[Work required]:
Return the lines below that contain "pixels".

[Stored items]
----------

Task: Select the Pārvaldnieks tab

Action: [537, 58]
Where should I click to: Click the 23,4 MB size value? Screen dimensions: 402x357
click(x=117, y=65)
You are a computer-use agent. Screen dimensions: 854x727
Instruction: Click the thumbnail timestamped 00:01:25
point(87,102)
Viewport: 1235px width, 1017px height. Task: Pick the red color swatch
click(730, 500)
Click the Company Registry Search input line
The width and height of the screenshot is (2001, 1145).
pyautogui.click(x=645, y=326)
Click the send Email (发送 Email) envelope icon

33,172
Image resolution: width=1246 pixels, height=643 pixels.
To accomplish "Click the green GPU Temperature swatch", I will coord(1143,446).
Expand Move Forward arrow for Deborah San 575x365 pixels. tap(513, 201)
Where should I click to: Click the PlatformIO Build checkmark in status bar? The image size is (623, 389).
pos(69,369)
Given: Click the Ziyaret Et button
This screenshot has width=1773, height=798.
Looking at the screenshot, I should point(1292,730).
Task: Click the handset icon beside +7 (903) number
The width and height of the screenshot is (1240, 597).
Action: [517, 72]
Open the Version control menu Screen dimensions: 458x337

----------

[Your response]:
Image resolution: width=1246 pixels, height=643 pixels.
Expand Move Forward arrow for Deborah San 575x365 pixels. tap(513, 201)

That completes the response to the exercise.